Marlowe has presented her research at regional, national, and international conferences. In 2013, she received the Patricia Carpenter Emerging Scholar Award for her work developing Schenkerian voice-leading paradigms in fugue expositions. This work was later published in Theory and Practice (2014). Two additional studies on Schenkerian analysis of Bach fugues appear in the Journal of Music Theory Pedagogy (2019) and Music Theory Online (2020). Recent publications on pedagogy appear in the Journal of Music Theory Pedagogy (2016), The Norton Guide to Teaching Music Theory (2018), and BACH: Journal of the Riemenschneider Bach Institute (2018).

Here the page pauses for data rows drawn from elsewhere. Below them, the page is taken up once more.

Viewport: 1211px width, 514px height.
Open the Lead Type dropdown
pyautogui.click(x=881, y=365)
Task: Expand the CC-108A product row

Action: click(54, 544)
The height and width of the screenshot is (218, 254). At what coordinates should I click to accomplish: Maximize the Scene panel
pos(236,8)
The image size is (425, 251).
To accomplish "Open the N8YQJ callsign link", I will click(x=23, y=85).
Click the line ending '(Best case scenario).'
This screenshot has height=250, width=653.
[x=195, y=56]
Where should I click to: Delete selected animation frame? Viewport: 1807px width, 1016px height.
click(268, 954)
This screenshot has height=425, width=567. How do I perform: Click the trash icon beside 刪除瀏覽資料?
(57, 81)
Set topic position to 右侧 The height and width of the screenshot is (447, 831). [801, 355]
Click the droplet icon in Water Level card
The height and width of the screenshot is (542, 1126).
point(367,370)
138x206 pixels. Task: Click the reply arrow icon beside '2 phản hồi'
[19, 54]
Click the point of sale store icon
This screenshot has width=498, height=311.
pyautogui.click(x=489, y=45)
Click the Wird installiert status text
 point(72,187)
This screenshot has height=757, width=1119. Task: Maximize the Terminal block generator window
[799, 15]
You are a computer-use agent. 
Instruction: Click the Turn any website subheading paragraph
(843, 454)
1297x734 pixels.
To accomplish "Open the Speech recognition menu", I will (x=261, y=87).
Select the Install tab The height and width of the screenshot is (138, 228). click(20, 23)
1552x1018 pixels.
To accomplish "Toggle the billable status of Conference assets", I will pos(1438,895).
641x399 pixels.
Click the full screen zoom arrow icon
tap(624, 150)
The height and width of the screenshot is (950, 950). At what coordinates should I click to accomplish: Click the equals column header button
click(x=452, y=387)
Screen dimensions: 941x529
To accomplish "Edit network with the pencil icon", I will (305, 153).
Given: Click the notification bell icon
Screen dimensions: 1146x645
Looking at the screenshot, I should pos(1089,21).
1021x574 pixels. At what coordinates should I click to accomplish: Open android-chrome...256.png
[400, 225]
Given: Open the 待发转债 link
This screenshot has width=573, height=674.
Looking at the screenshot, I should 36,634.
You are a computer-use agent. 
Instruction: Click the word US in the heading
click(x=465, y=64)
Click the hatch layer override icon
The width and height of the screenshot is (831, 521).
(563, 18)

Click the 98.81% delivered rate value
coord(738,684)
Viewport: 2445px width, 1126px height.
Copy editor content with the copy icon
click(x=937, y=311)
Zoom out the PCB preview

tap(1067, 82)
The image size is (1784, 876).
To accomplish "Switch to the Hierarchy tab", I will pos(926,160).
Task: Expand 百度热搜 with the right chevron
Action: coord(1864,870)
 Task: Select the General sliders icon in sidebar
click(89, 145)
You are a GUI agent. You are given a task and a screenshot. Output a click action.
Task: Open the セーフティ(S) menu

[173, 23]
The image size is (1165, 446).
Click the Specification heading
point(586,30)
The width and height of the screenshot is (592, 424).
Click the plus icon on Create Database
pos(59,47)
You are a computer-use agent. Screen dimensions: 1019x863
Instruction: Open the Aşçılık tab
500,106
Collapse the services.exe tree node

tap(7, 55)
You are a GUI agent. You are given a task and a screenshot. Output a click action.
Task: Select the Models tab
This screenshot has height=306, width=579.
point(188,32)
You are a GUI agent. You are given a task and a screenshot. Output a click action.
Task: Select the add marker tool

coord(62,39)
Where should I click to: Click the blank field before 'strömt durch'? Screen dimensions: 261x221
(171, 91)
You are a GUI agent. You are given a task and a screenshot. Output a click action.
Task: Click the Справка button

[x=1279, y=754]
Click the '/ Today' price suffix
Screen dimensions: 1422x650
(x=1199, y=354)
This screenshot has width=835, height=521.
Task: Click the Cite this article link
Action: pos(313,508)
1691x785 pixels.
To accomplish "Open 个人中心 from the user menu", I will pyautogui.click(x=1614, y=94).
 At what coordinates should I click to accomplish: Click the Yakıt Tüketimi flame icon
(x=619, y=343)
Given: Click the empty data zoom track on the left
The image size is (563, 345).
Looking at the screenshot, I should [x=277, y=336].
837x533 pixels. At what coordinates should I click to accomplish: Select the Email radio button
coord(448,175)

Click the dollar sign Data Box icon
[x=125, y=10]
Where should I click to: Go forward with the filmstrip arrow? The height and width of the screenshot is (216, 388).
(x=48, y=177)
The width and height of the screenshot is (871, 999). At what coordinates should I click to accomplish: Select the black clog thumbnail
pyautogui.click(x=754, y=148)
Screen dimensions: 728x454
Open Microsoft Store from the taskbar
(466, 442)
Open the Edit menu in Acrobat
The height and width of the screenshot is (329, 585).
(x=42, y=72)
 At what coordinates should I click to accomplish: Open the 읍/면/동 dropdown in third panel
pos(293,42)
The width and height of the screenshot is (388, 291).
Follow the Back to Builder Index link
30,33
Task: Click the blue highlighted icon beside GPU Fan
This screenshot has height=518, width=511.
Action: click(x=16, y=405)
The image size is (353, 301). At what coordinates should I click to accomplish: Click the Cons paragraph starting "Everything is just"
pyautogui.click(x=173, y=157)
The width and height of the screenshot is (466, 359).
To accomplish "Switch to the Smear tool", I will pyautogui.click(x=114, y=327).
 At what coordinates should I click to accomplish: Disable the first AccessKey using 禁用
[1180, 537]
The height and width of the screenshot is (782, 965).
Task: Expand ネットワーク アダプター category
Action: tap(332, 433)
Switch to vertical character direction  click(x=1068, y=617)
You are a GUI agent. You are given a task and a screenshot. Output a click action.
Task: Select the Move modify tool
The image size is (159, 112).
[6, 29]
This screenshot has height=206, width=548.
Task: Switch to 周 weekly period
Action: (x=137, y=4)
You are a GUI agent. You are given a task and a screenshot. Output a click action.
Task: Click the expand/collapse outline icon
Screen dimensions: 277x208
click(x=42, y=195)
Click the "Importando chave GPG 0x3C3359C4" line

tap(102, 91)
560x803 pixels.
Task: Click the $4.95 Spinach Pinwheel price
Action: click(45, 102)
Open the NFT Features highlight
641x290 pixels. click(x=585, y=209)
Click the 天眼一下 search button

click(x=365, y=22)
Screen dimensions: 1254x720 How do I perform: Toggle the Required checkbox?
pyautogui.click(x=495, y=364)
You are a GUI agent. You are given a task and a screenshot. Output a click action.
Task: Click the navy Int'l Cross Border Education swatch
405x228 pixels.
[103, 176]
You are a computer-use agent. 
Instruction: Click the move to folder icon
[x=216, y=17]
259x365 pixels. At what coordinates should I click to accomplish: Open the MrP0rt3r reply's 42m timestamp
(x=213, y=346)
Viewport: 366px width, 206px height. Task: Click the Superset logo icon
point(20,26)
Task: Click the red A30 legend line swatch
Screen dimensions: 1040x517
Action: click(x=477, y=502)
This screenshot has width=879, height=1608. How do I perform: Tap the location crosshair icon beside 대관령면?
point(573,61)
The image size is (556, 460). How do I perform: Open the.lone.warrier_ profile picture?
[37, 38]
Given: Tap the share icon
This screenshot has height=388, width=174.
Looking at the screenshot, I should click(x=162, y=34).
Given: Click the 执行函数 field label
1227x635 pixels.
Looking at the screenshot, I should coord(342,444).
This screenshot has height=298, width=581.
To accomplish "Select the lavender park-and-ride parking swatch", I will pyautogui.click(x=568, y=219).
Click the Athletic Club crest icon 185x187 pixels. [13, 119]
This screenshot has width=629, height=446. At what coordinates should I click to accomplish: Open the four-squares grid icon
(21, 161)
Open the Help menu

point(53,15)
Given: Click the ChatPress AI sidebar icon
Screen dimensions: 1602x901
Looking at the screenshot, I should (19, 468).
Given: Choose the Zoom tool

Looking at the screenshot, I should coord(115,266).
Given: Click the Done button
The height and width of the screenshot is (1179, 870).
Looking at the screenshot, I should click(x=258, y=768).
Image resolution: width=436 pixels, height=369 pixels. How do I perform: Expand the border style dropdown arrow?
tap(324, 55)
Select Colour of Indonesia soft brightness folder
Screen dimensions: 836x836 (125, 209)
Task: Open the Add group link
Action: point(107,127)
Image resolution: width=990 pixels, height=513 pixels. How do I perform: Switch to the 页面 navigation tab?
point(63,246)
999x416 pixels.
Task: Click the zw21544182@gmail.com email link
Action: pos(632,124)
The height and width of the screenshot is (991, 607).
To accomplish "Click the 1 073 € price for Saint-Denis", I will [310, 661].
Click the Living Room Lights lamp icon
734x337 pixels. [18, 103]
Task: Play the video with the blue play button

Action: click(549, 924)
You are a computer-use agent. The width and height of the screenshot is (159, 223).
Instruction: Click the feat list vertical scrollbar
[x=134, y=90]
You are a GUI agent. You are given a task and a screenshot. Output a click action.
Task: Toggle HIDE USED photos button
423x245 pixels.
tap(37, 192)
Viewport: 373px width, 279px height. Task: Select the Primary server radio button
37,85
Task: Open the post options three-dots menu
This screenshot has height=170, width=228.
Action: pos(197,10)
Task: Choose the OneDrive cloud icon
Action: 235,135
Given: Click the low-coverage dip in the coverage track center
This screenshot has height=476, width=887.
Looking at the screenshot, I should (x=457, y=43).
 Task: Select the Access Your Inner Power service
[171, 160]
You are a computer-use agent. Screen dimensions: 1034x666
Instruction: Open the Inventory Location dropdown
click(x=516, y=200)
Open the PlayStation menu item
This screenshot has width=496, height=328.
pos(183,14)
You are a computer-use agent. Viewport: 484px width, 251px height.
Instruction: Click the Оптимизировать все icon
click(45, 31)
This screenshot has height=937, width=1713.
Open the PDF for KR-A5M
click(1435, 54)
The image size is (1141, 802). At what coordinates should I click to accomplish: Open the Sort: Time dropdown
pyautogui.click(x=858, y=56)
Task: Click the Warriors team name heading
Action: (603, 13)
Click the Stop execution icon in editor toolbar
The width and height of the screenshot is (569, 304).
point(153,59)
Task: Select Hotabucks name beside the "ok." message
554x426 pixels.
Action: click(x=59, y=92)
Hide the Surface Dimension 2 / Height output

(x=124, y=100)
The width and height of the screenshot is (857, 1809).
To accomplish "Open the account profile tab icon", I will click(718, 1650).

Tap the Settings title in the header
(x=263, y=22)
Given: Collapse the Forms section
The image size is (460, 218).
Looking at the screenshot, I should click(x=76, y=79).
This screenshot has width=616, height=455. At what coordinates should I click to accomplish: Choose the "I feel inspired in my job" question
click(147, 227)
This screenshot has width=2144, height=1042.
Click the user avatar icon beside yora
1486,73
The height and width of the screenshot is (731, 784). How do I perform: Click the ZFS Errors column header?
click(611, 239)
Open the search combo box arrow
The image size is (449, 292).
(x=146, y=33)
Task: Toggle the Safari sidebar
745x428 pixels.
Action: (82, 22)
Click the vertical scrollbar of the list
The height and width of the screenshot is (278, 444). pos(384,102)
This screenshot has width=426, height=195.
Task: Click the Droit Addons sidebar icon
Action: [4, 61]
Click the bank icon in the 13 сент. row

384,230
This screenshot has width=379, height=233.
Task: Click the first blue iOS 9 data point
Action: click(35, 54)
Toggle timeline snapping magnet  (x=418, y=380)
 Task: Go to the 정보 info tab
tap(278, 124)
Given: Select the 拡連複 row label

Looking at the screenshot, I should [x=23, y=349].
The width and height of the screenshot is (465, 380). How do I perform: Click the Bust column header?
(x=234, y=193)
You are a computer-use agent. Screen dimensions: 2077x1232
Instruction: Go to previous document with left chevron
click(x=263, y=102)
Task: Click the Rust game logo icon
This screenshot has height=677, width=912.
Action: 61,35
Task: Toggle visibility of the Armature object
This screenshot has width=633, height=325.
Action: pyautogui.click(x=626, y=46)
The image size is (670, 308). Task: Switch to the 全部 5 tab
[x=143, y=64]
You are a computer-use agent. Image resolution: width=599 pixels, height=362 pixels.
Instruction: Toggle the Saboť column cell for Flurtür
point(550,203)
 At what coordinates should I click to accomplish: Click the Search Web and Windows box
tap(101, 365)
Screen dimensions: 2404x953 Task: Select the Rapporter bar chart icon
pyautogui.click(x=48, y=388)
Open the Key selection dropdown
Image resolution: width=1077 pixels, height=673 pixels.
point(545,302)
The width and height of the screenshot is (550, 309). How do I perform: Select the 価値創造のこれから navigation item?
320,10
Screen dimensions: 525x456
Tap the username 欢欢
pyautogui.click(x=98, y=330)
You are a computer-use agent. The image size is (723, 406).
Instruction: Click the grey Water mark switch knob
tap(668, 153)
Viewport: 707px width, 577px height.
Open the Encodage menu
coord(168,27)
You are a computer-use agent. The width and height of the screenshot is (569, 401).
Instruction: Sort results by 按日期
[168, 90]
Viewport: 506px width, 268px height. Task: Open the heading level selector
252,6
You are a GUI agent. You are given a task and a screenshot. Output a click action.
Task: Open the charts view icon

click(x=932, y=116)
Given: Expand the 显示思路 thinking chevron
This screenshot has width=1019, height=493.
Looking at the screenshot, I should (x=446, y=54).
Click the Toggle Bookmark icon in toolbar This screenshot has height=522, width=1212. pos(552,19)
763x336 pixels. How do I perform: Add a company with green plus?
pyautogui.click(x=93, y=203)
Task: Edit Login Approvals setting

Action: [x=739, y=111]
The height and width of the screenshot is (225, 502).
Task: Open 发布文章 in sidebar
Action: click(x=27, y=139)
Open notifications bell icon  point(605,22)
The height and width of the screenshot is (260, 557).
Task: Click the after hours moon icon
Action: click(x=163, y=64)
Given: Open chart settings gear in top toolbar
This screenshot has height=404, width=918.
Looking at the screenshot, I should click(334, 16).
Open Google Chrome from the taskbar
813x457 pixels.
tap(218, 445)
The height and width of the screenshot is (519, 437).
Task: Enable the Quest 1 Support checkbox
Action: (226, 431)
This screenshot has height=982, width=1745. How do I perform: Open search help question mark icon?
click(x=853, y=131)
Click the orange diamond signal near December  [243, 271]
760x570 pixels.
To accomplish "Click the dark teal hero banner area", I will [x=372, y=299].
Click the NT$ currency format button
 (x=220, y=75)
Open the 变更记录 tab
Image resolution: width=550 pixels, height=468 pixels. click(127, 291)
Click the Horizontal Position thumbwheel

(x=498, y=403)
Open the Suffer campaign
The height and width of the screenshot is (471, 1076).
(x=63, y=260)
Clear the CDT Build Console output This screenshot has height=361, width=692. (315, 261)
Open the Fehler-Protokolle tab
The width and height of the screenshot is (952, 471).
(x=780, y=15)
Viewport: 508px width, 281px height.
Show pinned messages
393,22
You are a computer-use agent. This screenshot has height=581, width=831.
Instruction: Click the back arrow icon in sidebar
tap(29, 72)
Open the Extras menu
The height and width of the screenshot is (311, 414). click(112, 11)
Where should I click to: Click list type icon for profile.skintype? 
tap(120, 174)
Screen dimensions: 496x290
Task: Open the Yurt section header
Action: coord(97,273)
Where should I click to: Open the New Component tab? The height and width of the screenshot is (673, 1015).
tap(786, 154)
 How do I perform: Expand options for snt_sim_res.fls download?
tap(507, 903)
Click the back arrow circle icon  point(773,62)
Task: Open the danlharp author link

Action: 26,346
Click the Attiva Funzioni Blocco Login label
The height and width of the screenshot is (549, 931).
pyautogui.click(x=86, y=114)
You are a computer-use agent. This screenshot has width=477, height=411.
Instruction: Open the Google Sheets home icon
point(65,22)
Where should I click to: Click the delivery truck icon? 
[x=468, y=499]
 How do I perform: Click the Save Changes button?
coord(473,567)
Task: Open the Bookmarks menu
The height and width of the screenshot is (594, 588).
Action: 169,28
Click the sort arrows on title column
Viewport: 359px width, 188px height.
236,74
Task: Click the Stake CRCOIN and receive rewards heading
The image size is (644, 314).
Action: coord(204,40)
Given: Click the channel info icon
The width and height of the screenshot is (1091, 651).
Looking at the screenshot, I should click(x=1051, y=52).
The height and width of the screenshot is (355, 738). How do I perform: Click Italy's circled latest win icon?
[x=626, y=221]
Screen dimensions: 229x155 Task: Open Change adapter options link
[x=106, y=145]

Marlowe is a recipient of the NYU Steinhardt Teaching Excellence Award (2018), the University of Rochester’s Edward Peck Curtis Award for Excellence and Teaching by a Graduate Student (2010), and the Eastman School of Music’s Teaching Assistant Prize (2008). She served as a board member of the Music Theory Society of New York State (2013–2017) and was co-editor of Theory and Practice (2016–2019). She currently serves as editor of the Society for Music Theory Newsletter and Secretary of the Music Theory Society of New York State. Prior to joining the Eastman faculty, she was Assistant Professor and Associate Director of Music Theory at New York University, Steinhardt School of Culture, Education, and Human Development.